Alvin Wistert - Early Years

Early Years

Wistert was born in 1916 in Chicago, Illinois. His parents, Kazimir J. Wistert and Josephine (Shukis) Wistert, immigrated to the United States from Lithuania in 1894 and were married at Chicago in 1907. His father was a policeman in Chicago from at least 1910 to 1927. At the time of the 1920 United States Census, Wistert's family lived at 5647 Waveland Avenue in Chicago's 27th Ward and consisted of parents, Kazimir and Josephine, and five children: Josephine (age 11), Isabelle (age 10), Francis (age 7), Evelyn (age 6), and Alvin (age 3-1/2).

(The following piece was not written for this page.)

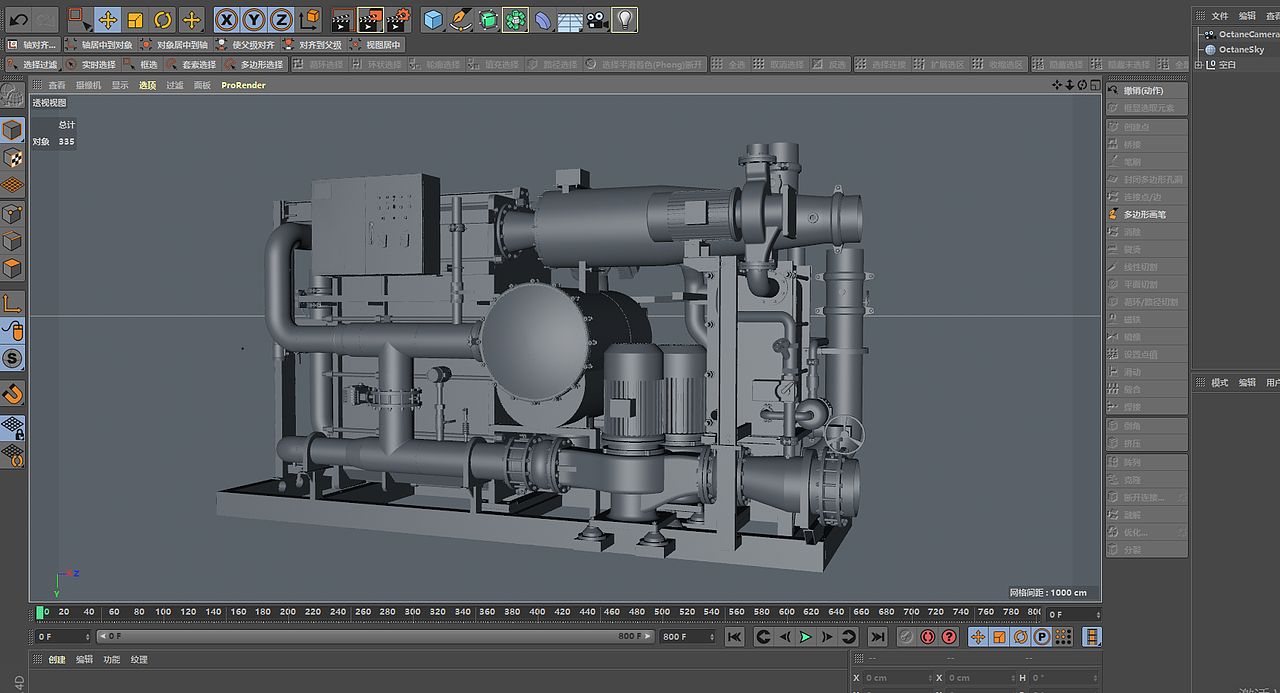
Task: Toggle the Y axis lock
Action: coord(254,19)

Wistert's father was shot while on duty and pursuing a robbery suspect in July 1926. By the spring of 1927, Wistert's father, who had served in the U.S. Army from 1898 to 1901, was disabled due to "chest emphysema with draining sinus" and was admitted to the U.S. National Home for Disabled Volunteer Soldiers in Milwaukee, Wisconsin. He died in June 1927 when Alvin was 10 years old.

Wistert's mother, Josephine, used money from her husband's war pension and the Policemen's Benefit Association to keep the family together and to educate her six children. At the time of the 1930 United States Census, Wistert's family continued to live at 5647 Waveland Avenue in Chicago. The household at that time consisted of Wistert's mother, Josephine, and five children: Josephine (age 22, employed as a bookkeeper), Francis (age 18, employed as a tube maker for a radio company), Evelyn (age 16, employed as a "saleslady" at a variety store), Alvin (age 13), and Albert (age 8).

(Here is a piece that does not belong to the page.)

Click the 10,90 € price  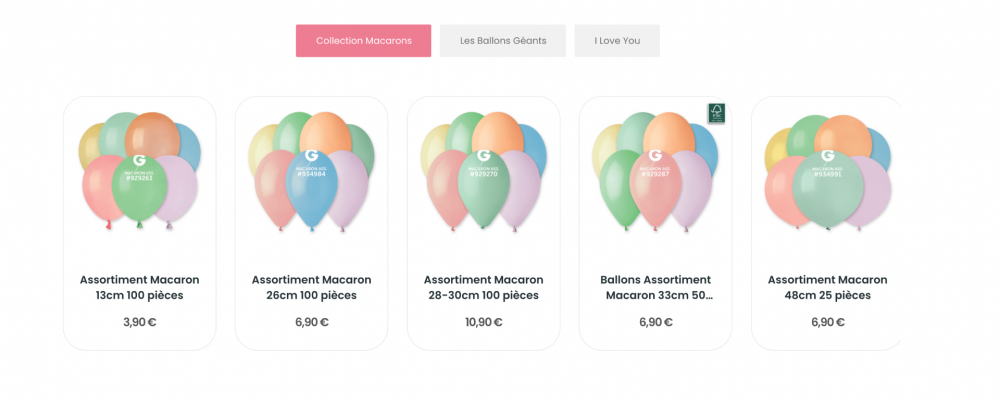[483, 322]
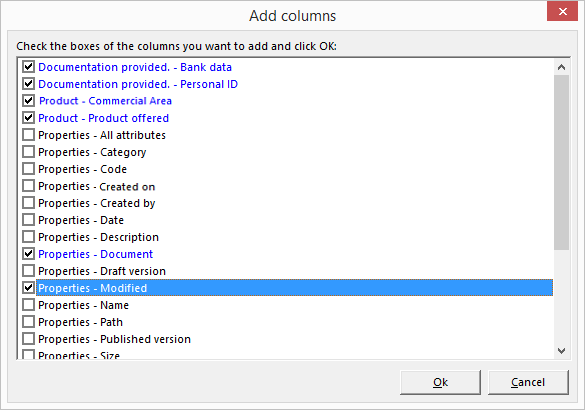Uncheck highlighted Properties - Modified checkbox

[28, 288]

Wistert attended Carl Schurz High School in Chicago, but dropped out. He did not play football in high school. After leaving high school, Wistert worked in a factory for several years. With the income from his factory job, he helped pay for his younger brother, Albert, to attend the University of Michigan. His mother later recalled, "He told me he'd stay out of school for a few years and work so Albert, the baby boy of the family, could go on to school."

In 1940, he enlisted in the United States Marine Corps, spending four years overseas during World War II. Wistert later recalled that he was often confused with his brother Al Wistert who played both college and professional football. In 1982, he told an interviewer that an officer approached him in 1944, "shook my hand and said 'I saw you play in Philly and at Michigan.'" When Wistert explained that it was his younger brother Albert who had played football, the officer "wiped off his handshake, turned on his heels and walked away." According to Wistert, "that so affronted me that I wrote my kid brother and said I'm going to try to get back to school."